It sounds like you have copies of your media drive, which you are using as your backups. That is fine, particularly with the re-assignment of drive letters described above.
But nothing is better than a real backup solution that supports incremental and differential as well as full backups, and can restore to a new hard drive as if it was the original drive, whether it was a System (boot) or data drive, and just works.
I could add Acronis True Image and Norton 360 backup to your list of failed backups solutions, that can't be relied upon when you really need them; when you have to recover from a disaster. After Norton failed me, and Norton support couldn't help me, I searched for a good backup solution, tested a bunch, and found only one that appears to be a good backup solution that does the job properly, like traditional backups solutions.

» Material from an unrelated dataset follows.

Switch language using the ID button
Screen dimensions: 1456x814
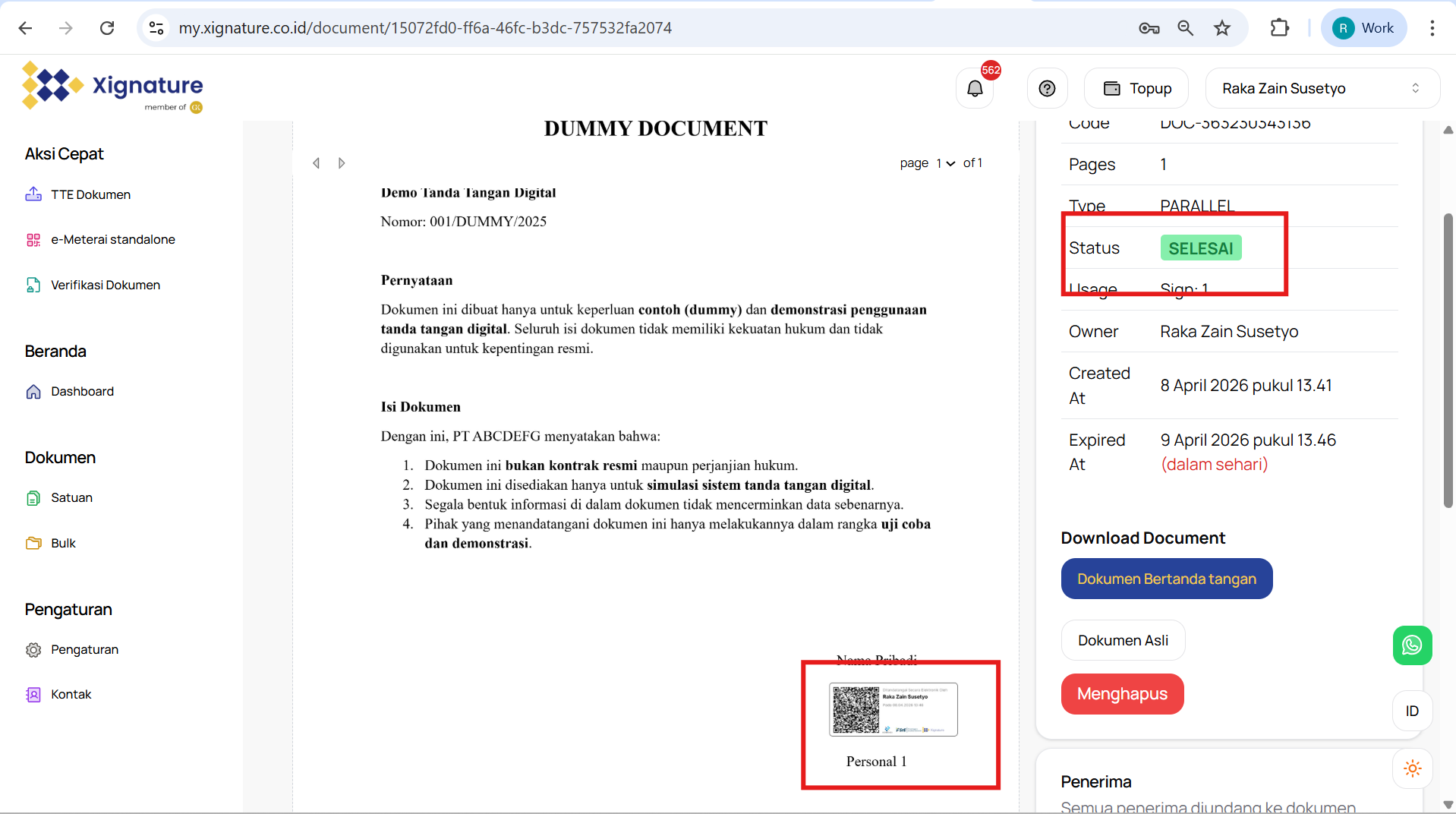pyautogui.click(x=1412, y=711)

That is EaseUS Todo Backup, Workstation version. See
http://www.easeus.com/backup-software/personal.htmlI haven't had to do a recovery "in anger" after a drive failed with it yet, but I did do real world system and data drive restores, on live hardware not a test system, and they worked well. EaseUS has been very reliable, and the company is fairly responsive with support requests. Certainly they have shown an interest and fixed stuff when I have had minor niggles with the software.
Anyway, I have no association with EaseUS except as a customer, but I can highly recommend their Todo Backup software. Not perfect, but good, and reliable. For my workstation PC, that is what I prefer to use. My media collection is way to big to backup at the moment, so I just monitor the drives with HD Sentinel, but when I get around to having a NAS or enough space, I would use EaseUS for media backup as well, since the Incremental backups make recovery of files at a point in time easy.
If you ever consider getting a real backup solution, instead of just copies of the hard disk, have a look at it.